Le second degré et la réflexion sur les médiums font également l’objet de la performance d’Anahita Bathaie, artiste d’origine iranienne. Elle projette quotidiennement ses anciennes performances pour les critiquer en direct, et s’interroger sur leur valeur, leur portée, leur facilité.

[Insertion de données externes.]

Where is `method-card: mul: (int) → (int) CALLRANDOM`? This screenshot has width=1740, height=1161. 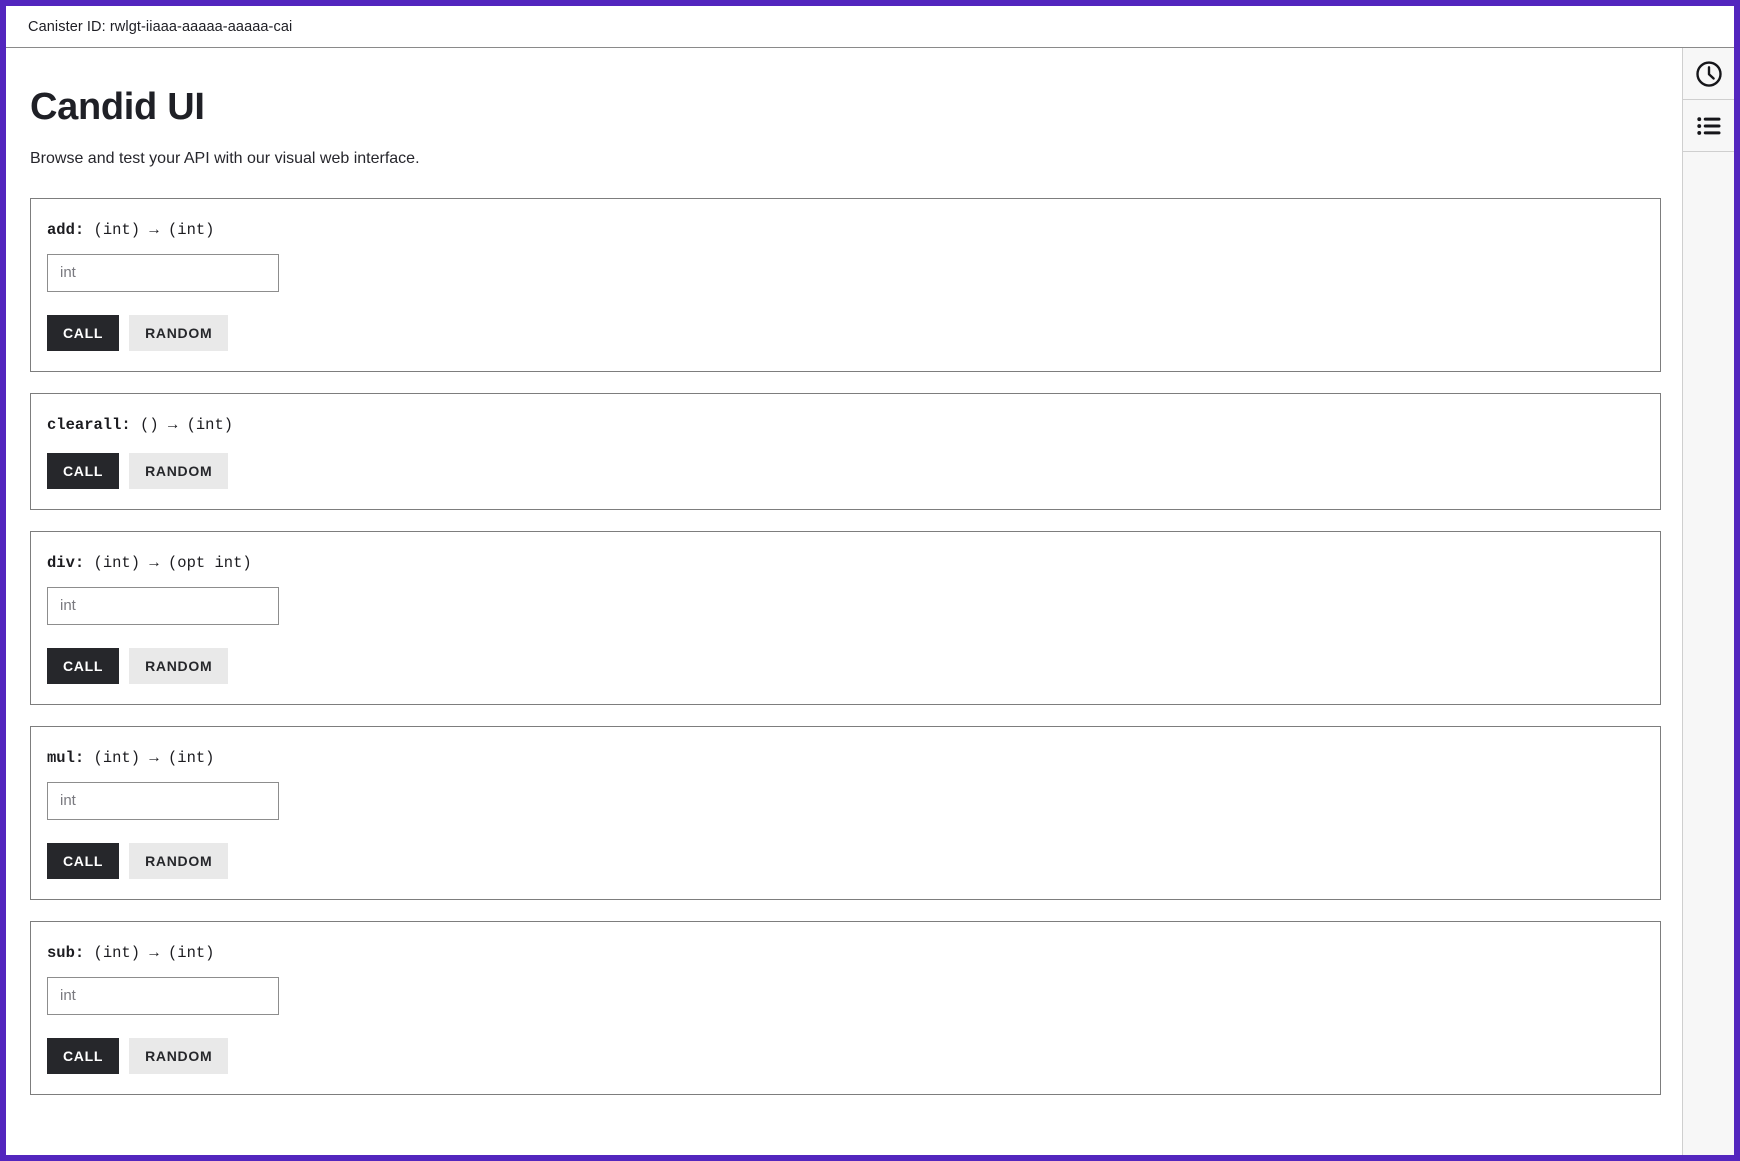
method-card: mul: (int) → (int) CALLRANDOM is located at coordinates (846, 812).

L’immense intérêt de cette exposition collective est de montrer les tentatives et les essais par lesquels on devient artiste capable de faire œuvre singulière, de rester soi dans un processus de formation pratique et intellectuelle.

Artistes
26 jeunes artistes, diplômés des Beaux-Arts de Paris ou encore étudiants, de onze nationalités différentes :
Argentinelee
Anahita Bathaie
Vincent Bullat
Wen Chi-Lin
Gabrielle Chiari
Isabelle Cornaro
Akari Endo
Haris Epaminonda
Isabelle Ferreira
Daniel G. Cramer
Judit Kurtag
Simon Jaffrot
Philippe Laleu
Laurent Mareschal
Sachiko Morita
Mélodie Mousset
Tami Notsani
Régis Perray
Maguelonne Pessaque
Mathieu Rouget
Julia Staniszewska
Helena Schmidt
Nicolas Tourre
Thu Van Tran
Chen-Yu Wang
Shay Zilberman

Œuvre(s)
— Wen-Chi Lin, Le Suicide au féminin, mode d’emploi, 2002. Textes imprimés.
— Vincent Bullat, Sans titre, 2003. Feutre, crayon, papier gratté. 30 x 30 cm.
— Daniel G. Cramer, Sans titre (série des Forêts), 2002-2003. Photo sur aluminium. 98 x 98 cm.
— Philippe Laleu, Private Location, 2002. Diptyque : photo sur toile. 87 x 60 cm, 87 x 33 cm.
— Maguelonne Pessaque, Sans titre, 2003. Acrylique sur carton. Dimensions variables.
— Mathieu Rouget, Pour maman, 2002. Dessin filmé.
— Laurent Mareschal, Le Tapis, 2003. Épices et humus.
— Argentinelee, Fragility, 2003. Techniques mixtes, 2000 assiettes et écran tactile.
— Isabelle Ferreira, Chariot, 2003. Mulots en brique, planches de latté, roulettes.
— Isabelle Cornaro, Parc de Versailles, le fleuve, 2002. Cheveux et papiers assemblés.
— Judit Kurtag, Polyglotte grâce à Babel, 2003. Vidéo. 3’30.
— Judit Kurtag, Les Veilleurs, 2002. Vidéo.
— Chen-Yu Wang, Coloriage, 2003. Installation vidéo.
— Shay Zilberman, Happy Ends, 2003. Installation lumineuse. 300 x 150 cm.